Seguro que más de uno y de dos se descojonan. Se correrá la voz —«A Miguel le regalaron una caca. ¿Te lo puedes creer?». Como los humanos somos así de cínicos, escucharemos un sinfín de palabras compasivas y condescendientes. Para arreglarlo —¿por qué si no?— propón volver a organizar un Amigo Invisible. Miguel, a quien tu excremento le llegó envuelto en azar, buscará venganza. Le pondrá mucho ímpetu a la hora de preparar su propia mierda para el reparto. Y tú, como lo llevas en la sangre, repetirás. Algún otro participante lo habrá encontrado gracioso y querrá continuar con la broma.

Si repetimos este experimento un cierto número de veces, el Amigo Invisible se verá reducido a un MPS, Mierda Por Sorpresa. Como la vocecilla se corre cuando el tema está podrido, alguien implementará el mecanismo de envolver excrementos en otros grupos. Y así, si le das el tiempo suficiente, el cáncer de los MPS acabará derrocando al agobiante imperio de los Amigos Invisibles. Si algún tertuliano enterado le da el altavoz televisivo, los plazos se acortarán. Y ¿a quién culpar? Al tonto del grupo, o al tímido, o al que «tiene fama de», aunque no haya sido él.

Y diréis, entre tanta mierda y totalitarismos, ¿a dónde quieres llegar, Héctor? Llega al punto de una puta vez, por favor.

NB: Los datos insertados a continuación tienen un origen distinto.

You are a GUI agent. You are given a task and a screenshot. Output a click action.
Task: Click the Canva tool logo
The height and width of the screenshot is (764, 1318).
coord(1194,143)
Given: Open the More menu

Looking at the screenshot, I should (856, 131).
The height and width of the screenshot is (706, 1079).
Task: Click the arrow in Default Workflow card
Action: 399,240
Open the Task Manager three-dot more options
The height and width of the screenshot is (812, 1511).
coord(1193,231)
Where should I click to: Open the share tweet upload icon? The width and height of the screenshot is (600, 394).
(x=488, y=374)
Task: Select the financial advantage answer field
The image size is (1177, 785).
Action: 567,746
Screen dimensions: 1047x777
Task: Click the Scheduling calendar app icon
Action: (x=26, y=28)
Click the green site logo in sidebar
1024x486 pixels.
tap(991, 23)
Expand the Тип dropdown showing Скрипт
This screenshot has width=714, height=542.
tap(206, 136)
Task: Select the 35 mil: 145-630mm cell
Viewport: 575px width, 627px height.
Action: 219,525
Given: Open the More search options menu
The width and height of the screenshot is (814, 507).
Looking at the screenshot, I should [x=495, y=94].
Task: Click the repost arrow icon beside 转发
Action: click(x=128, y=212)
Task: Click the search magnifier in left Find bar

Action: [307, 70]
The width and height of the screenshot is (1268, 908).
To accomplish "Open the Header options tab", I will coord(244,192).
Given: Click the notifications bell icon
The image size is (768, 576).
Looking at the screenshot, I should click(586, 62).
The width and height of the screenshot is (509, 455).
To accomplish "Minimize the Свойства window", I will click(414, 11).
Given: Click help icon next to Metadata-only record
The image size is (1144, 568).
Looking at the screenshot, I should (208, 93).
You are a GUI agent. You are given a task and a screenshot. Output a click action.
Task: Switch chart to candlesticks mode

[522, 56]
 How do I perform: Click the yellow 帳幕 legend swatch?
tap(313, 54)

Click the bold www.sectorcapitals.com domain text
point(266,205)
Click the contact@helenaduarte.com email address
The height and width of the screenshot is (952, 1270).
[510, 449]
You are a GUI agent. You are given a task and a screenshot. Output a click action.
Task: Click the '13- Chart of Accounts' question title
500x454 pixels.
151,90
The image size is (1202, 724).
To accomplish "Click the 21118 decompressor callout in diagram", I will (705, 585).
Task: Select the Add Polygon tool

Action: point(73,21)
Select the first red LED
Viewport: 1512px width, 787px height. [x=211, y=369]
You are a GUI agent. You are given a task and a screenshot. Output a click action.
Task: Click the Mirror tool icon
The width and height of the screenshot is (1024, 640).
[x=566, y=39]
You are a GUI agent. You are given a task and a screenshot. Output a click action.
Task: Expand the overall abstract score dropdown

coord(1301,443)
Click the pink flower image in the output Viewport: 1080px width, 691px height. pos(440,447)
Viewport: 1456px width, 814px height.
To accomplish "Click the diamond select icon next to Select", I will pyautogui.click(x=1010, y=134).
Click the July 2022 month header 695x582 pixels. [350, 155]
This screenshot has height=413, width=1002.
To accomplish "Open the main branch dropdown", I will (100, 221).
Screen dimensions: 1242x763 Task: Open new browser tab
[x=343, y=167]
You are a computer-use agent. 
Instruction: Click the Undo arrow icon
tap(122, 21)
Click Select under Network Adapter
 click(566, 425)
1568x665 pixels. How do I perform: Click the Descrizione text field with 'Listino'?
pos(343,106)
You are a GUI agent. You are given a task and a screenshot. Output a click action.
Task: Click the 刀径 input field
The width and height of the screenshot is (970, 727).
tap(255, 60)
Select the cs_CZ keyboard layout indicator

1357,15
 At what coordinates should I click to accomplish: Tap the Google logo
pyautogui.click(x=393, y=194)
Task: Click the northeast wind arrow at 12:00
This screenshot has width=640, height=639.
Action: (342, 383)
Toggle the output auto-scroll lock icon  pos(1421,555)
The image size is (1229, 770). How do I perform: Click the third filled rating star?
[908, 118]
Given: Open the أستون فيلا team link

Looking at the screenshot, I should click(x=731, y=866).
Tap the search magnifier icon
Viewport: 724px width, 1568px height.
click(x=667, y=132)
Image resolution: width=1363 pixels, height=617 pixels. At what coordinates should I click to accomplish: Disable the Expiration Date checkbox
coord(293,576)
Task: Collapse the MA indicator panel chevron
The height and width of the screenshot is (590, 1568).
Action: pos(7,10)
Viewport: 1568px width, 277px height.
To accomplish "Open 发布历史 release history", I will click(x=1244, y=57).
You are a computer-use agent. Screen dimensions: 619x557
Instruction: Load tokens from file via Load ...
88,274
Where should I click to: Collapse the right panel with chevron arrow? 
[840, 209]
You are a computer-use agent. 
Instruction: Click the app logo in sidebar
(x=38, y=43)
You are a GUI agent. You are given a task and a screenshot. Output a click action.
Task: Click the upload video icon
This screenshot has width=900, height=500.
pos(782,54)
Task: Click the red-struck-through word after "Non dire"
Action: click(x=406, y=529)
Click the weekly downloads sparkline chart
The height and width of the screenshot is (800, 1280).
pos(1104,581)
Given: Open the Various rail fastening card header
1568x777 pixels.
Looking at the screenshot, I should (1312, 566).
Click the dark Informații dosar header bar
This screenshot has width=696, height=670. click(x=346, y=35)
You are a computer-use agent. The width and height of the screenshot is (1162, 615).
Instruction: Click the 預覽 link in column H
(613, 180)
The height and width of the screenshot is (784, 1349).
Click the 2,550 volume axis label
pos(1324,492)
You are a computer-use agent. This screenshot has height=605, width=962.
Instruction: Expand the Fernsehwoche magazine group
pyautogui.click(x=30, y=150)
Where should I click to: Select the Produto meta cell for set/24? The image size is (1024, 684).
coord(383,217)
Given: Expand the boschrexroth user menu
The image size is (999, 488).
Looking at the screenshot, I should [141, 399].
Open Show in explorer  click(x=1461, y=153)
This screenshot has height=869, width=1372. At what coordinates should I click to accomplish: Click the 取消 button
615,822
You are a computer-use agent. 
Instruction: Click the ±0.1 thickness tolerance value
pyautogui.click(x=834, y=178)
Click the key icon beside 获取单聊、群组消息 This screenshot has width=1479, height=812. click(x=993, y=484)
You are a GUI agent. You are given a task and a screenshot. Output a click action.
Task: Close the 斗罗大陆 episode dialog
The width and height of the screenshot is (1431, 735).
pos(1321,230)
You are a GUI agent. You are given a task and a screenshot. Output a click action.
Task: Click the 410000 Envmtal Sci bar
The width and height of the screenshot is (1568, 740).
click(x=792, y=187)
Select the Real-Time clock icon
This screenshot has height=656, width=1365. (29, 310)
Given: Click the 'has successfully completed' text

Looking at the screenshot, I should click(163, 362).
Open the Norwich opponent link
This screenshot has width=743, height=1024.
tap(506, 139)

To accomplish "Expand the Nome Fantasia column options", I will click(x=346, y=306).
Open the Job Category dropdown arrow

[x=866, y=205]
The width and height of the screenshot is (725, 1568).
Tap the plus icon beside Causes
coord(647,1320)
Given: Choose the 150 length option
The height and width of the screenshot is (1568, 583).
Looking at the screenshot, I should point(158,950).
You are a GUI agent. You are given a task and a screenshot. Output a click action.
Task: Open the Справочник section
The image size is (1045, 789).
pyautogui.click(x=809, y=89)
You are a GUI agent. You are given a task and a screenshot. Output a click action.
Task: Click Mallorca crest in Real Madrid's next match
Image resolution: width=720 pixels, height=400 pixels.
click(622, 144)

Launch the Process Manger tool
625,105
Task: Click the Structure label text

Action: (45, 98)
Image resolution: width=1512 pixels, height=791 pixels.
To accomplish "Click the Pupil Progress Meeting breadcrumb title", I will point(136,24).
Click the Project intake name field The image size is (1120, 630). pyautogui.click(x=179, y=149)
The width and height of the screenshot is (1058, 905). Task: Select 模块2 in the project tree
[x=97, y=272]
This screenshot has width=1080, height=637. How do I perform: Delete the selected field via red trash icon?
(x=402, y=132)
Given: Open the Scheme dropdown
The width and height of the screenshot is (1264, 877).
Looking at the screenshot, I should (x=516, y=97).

Cuando los grupos de Amigos Invisibles sean sustituidos por conciliábulos de MPS podridos de odio, tú, amigo, que sembraste ese primer paquetito rodeado por un lacito y con esa galletita de Shrek que decía que fue horneada por Jero el Pastelero, ese que tenía una pinta tan cojonuda, reúnes a los tertulianos, coordinas un mensaje esperanzador para devolver los Amigos Invisibles a la sociedad, y te eriges como faro de luz y de salvación ante un problema que has creado tú. Como diría un grande: «Es un plan perfecto, sin fisuras».